• [What is needed]:
There is a line containing "Click Share in the top bar" in the entries below. Repeat that line and every line after it exactly, and nothing more.

• [Data shown]:
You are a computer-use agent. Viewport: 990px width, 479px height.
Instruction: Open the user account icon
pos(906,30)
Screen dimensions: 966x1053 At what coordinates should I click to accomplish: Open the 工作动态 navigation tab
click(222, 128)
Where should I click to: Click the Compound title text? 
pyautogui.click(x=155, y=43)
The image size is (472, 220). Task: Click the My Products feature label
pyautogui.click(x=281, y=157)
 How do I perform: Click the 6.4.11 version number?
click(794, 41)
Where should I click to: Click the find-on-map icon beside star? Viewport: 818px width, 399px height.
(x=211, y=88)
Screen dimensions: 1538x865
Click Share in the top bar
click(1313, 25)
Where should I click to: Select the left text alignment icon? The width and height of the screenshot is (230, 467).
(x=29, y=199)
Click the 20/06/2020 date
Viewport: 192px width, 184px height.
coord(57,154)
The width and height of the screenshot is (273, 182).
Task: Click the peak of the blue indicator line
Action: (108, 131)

• [The answer]:
Click Share in the top bar
click(1313, 25)
Where should I click to: Select the left text alignment icon? The width and height of the screenshot is (230, 467).
(x=29, y=199)
Click the 20/06/2020 date
Viewport: 192px width, 184px height.
coord(57,154)
The width and height of the screenshot is (273, 182).
Task: Click the peak of the blue indicator line
Action: (108, 131)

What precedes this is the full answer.